◆ Directions ◆
Word for word, set down the lines from the one that holds "Image resolution: width=816" through the final line of the listing below, and exclude every picture.

◆ Given records ◆
┄┄┄┄┄┄
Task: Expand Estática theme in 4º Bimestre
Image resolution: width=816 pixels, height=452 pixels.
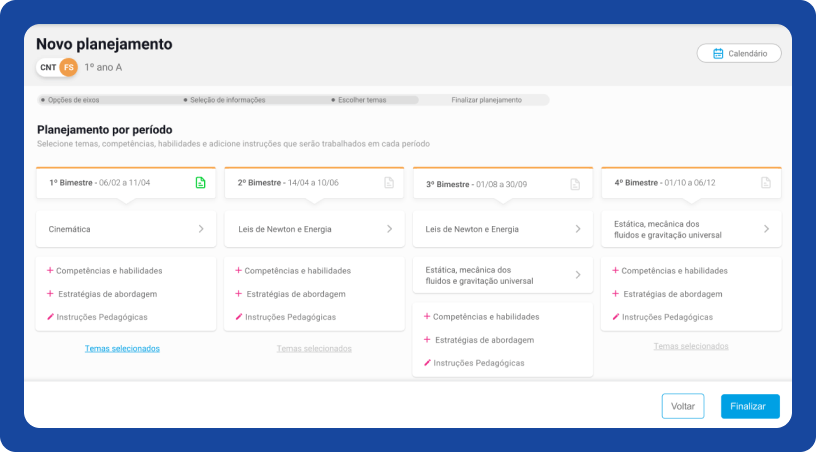Action: 766,229
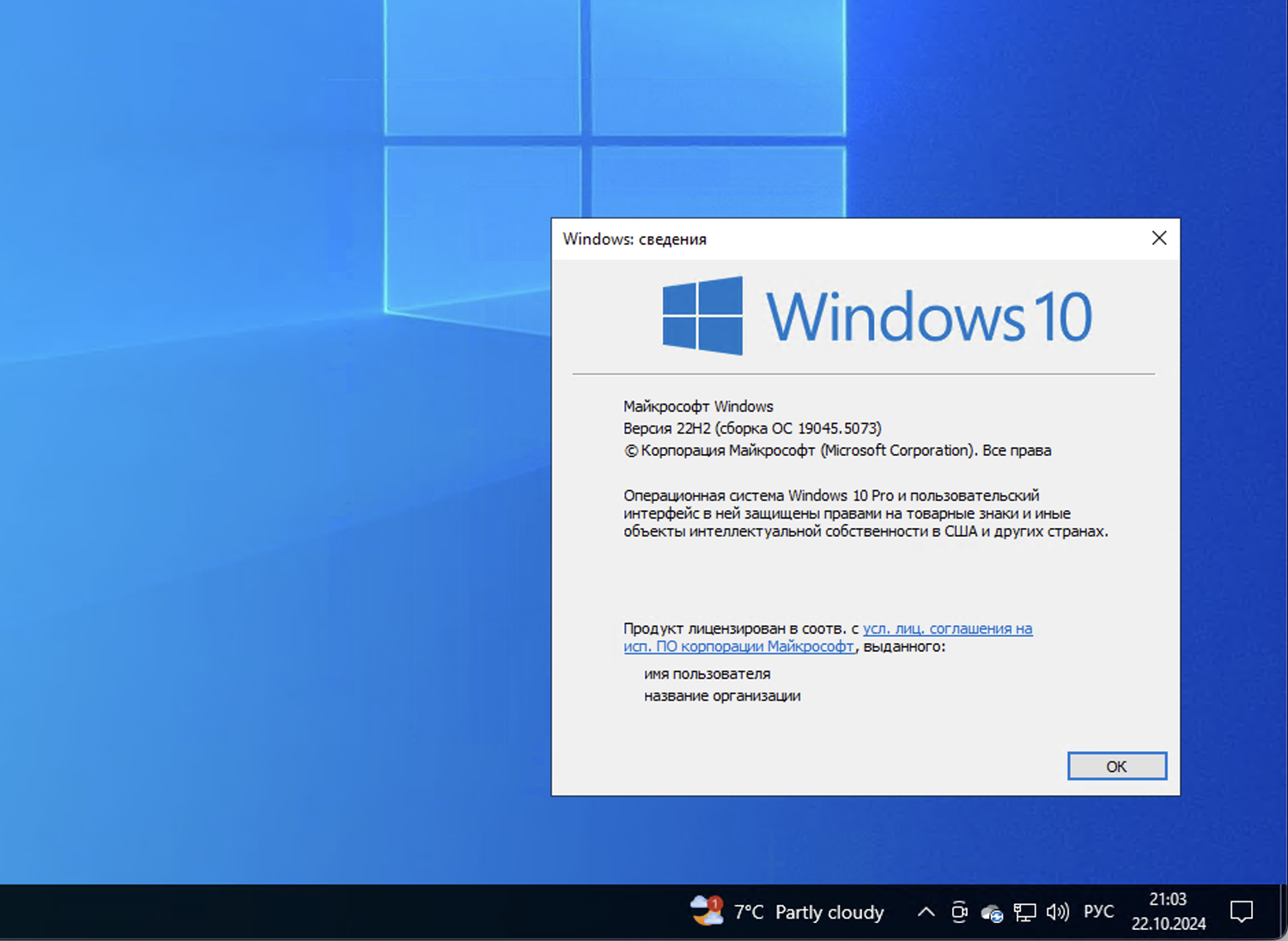Click the red alert badge on the weather icon
Viewport: 1288px width, 941px height.
(x=714, y=902)
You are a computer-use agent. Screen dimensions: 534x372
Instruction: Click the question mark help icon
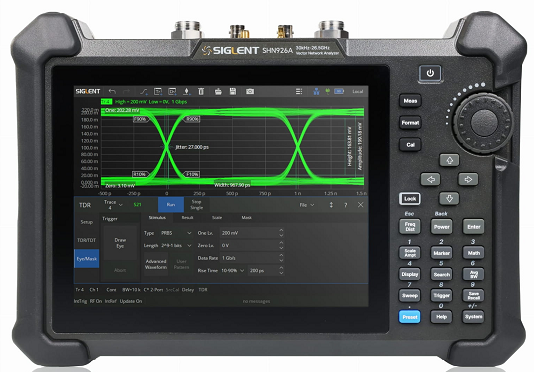coord(346,205)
┄┄┄┄┄┄
◆ Solution ◆
Image resolution: width=816 pixels, height=452 pixels.
Action: 766,229
Click the red alert badge on the weather icon
Viewport: 1288px width, 941px height.
(x=714, y=902)
You are a computer-use agent. Screen dimensions: 534x372
Instruction: Click the question mark help icon
coord(346,205)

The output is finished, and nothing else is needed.